[antlr-interest] Tell ANTLR to ignore parsing errors?
Daniels, Troy (US SSA)
troy.daniels at baesystems.com
Thu Sep 9 14:18:25 PDT 2010
The naïve way to do that creates problems:
CREATE_USER: "CREATE USER";
Only one of the next three lines will match that, but you almost certainly want all of them to match.
CREATE USER
CREATE USER
CREATE<tab>USER
You could write it as
CREATE_USER: "CREATE" WS+ "USER";
Even so, when the user types "CREATE UZER" instead, this will give a lexer error, rather than a parser error. Its much more difficult to provide a meaningful error message from the lexer, since it does not have the context that the parser does.
If there are situations where CREATE is a valid user-specified identifier, you can't handle that case if you have CREATE_USER as a lexer token.
Troy
> -----Original Message-----
> From: antlr-interest-bounces at antlr.org
> [mailto:antlr-interest-bounces at antlr.org] On Behalf Of Jim Idle
> Sent: Thursday, September 09, 2010 1:06 PM
> To: antlr-interest at antlr.org
> Subject: Re: [antlr-interest] Tell ANTLR to ignore parsing errors?
>
> No - don't make whitespace significant unless the language
> absolutely makes you do so.
>
> What you have to do is left factor:
>
> create
> : CREATE
> (
> cr_table
> | cr_user
> | cr_trigger
> )
> ;
>
> cr_table
> : TABLE .....
>
> Jim
>
> > -----Original Message-----
> > From: Andi Clemens [mailto:Andi.Clemens at gmx.net]

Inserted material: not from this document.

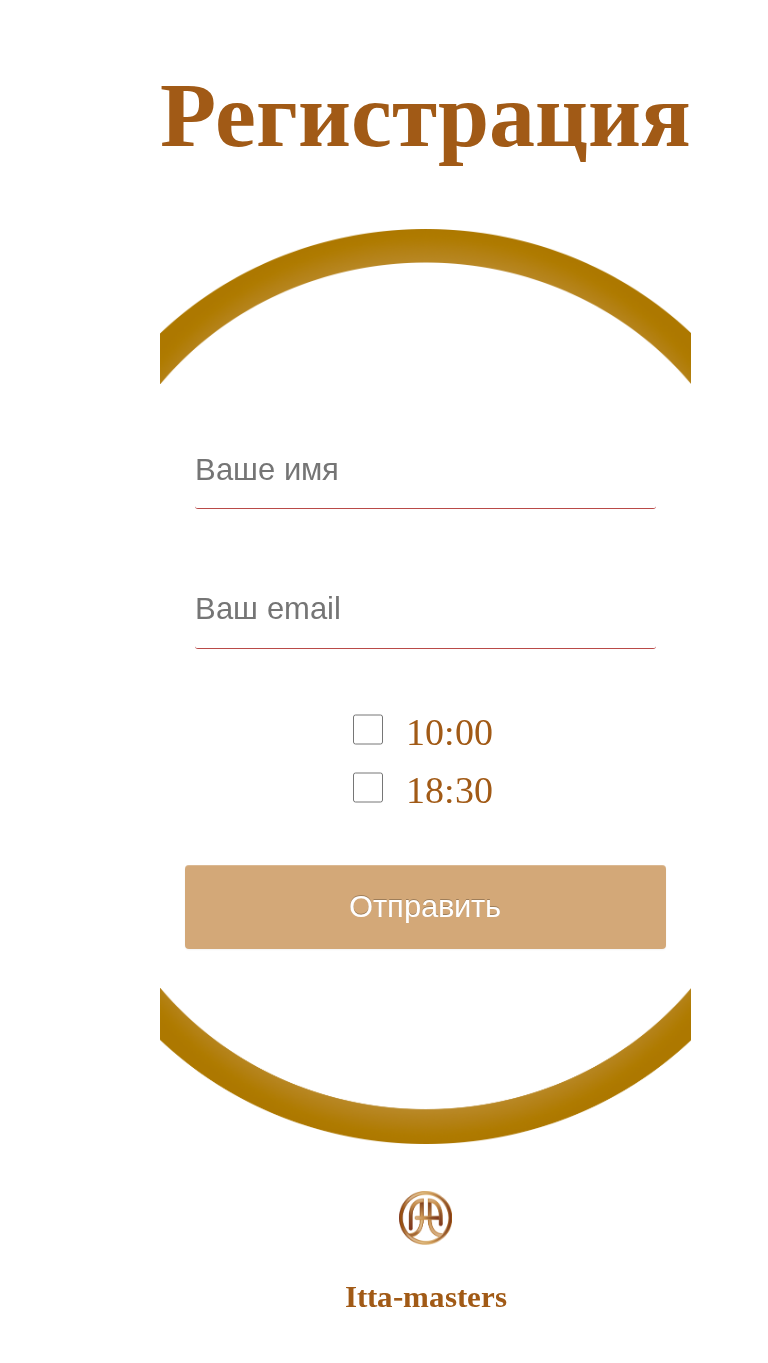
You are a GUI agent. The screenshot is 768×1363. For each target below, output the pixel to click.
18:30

> > Sent: Thursday, September 09, 2010 9:57 AM
> > To: Jim Idle; antlr-interest at antlr.org
> > Subject: Re: [antlr-interest] Tell ANTLR to ignore parsing errors?
> >
> > Ok, thanks for the answers.
> >
> > One final question: Would it be better to have tokens like
> "CREATE USER"
> > and "CREATE TABLE" in the lexer or doesn't this work anyway
> because of
> > the whitespace?
> >
> > Andi
> >
> > -------- Original-Nachricht --------
> > > Datum: Thu, 9 Sep 2010 08:26:59 -0700
> > > Von: "Jim Idle" <jimi at temporal-wave.com>
> > > An: antlr-interest at antlr.org
> > > Betreff: Re: [antlr-interest] Tell ANTLR to ignore parsing errors?
> >
> > > When putting things in the parser, you have not enough
> control over
> > > the tokens both in terms of what they are named in code
> generation
> > > time (hence error messages are difficult, and producing a tree
> > > parser is difficult), and you cannot see the potential
> ambiguities
> > > in your lexer. It just makes things more difficult for
> no(IMO) advantage.
> > >
> > > If you have told the input stream to be case insensitive,
> then I am
> > > afraid that the problem is going to be with your grammar.
> You will
> > > have to single step though the code to find out why.
> > >
> > > Jim
> > >
> > > > -----Original Message-----
> > > > From: Andi Clemens [mailto:Andi.Clemens at gmx.net]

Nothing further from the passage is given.